Combining, and the definition of "derived work", is unfortunately a legal term, not a technical term. Is the resulting contents of your fpga one work? Or a "mere aggregate" of two completely independent things that just happen to be in one package? While the obvious cases are obvious, the rest of the cases usually require a court to decide.
> But does anyone here have practical experience or know of established > practices for jumping through some hoops in order to contain the GPL'd > IP without impacting the remainder of the sources which eventually end > up together in the resulting FPGA bitstream?
IMHO, and IANAL, and ETC... Anything you do to work around a license, implies that you have not worked around the license, and that your efforts are an admission that you recognize that the license applies. The only exception in the GPL for combining, are components that "normally accompany the operating system or development tools" - the case was added for, for example, the system runtime libraries and standard C libraries. I don't think there's an equivalent for FPGAs, except perhaps for the underlying structures that the tools (xilinx, atmel, etc) use to implement the verilog/vhdl they're compiling.

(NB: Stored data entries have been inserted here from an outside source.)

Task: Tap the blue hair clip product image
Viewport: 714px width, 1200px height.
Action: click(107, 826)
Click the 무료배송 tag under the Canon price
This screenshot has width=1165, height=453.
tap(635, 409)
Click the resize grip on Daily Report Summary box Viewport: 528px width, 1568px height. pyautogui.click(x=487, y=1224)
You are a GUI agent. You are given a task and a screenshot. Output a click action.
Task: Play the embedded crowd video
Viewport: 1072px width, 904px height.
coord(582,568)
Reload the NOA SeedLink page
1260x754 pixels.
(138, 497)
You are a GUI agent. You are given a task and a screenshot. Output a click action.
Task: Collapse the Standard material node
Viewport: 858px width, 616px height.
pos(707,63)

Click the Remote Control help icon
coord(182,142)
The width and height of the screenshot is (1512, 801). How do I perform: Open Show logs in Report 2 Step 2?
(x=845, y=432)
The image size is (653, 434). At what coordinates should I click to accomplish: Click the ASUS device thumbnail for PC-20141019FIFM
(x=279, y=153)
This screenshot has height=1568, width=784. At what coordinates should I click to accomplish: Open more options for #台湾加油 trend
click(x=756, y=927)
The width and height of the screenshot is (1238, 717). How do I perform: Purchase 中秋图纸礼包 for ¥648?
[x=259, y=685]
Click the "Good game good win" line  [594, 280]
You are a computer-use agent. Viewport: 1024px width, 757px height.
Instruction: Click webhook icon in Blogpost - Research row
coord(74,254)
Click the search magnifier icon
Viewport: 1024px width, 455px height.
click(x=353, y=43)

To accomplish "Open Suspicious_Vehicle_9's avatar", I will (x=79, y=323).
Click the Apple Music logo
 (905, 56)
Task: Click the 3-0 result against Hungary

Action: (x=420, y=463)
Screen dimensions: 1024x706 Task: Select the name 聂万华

On Tuesday, November 4, 2014 10:53:35 AM UTC-5, martha...@gmail.com wrote:
> I'm thinking I could do something like quarantine it within it's own partition and be OK with the spirit of the license, and only have to distribute the necessary wrapper.
A few more hours of googling, and I eventually found one guy who maybe agrees with me to some extent. http://jolt.law.harvard.edu/articles/pdf/v25/25HarvJLTech131.pdf "Open Source Semiconductor Core Licensing" by Eli Greenbaum The link is dead at the moment, but you can read the google cached copy. The arrangement I had thought I could use is discussed beginning on journal page 147, with the concluding paragraph of that section stating: "Another possibility for commercial entities interested in integrat- ing open source soft cores would be to "harden" the GPL core sepa- rately from the remainder of the device. In other words, the layout of the soft core itself could be fixed in a GDSII file separately from the remainder of the device. This separate GDSII file could then be phys- ically fixed into the entire design like a hard core. This use of "virtu- al" hard cores is sometimes used in the industry to increase design efficiency.107 In this event, the problems with making use of the GPL soft cores would then reduce to the somewhat simpler issues dis- cussed above with regard to hard cores." So in my case, the abandonware plus any modifications to it, plus whatever wrapper I put around it and the build scripts to produce the partition would be GPL'd, but the balance of the FPGA would not necessarily be. Of course, section "VI. Distribution of Physical Devices" has quite a bit to say about shipping hardware, but as with everything else I'm not sure how much applies to FPGA.